UMSOP student Andrew Bilodeau said he was impressed by the amount of respect his fellow team members showed each other.
“Sometimes you don’t know how it’s going to be when you’re working with a group of other disciplines,” he said. “At least in my group, and what I could see, everyone had a lot of respect for one another. No one was spoken over and we took our time and I think it really added to our experience.”
For June Struder, a UMSON nurse practitioner (NP) student, the day provided an opportunity for her to educate other students about the role of a nurse practitioner. Like a physician, a nurse practitioner can prescribe medications, make referrals, and conduct clinical exams.

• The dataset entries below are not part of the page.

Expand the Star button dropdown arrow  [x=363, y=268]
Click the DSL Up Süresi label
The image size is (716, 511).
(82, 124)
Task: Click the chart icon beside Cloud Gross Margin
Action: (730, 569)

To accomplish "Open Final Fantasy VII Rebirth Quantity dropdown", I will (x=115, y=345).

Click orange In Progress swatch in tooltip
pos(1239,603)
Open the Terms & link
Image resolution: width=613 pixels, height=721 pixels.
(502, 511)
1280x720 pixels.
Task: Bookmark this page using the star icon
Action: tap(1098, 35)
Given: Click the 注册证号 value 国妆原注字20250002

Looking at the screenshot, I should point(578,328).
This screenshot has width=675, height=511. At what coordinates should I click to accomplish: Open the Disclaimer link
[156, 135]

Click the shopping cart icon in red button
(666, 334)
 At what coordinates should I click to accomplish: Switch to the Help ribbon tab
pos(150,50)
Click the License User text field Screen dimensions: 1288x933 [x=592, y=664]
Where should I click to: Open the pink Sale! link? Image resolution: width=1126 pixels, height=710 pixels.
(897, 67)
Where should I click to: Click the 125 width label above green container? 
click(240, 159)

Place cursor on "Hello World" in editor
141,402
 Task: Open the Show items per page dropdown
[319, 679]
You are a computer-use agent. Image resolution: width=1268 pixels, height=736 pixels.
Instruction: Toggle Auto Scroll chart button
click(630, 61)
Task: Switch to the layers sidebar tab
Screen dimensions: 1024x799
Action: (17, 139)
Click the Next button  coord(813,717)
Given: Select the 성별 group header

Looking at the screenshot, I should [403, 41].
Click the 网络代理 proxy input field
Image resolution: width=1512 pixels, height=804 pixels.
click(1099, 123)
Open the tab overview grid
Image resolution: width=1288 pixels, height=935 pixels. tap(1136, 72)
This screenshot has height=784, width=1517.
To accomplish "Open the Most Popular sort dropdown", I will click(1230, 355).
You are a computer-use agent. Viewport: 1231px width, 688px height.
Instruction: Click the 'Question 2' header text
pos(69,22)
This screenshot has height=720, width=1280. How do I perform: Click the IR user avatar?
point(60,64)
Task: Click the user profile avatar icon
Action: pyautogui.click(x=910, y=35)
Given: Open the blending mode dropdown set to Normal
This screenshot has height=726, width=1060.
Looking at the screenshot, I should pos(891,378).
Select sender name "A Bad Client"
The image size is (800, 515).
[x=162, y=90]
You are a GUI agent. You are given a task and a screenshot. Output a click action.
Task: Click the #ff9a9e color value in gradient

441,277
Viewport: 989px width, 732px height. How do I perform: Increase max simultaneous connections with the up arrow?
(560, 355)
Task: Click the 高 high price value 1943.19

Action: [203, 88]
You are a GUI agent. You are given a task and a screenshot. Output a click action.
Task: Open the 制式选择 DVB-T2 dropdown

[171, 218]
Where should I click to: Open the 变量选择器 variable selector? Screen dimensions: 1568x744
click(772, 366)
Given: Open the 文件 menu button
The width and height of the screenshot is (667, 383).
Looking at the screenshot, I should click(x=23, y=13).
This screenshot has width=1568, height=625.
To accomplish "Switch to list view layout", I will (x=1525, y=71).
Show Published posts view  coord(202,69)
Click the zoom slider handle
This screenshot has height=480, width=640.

“I think a big misconception is that because I am from the School of Nursing, I fulfill a nurse’s role, and although that is correct, I am an RN, NPs have the same train of thought as a physician,” she said. “I think educating other specialties about roles and specific things within those roles is really important. Because each role, like we’ve all said, brings something special to the table, but it’s important to know not to step on each other’s toes or to discount each other.”
SSW student Syeira Anthony also was happy to clear up any misconceptions people might have about social workers.
“There’s always this perception that social work fixes everything,” she said. “Yes, we do a lot. We help in a lot of ways, but we can’t just do everything. There’s some things that are just out of our power. So it’s important to find who is the right person to go to and not just dump everything on the social worker.”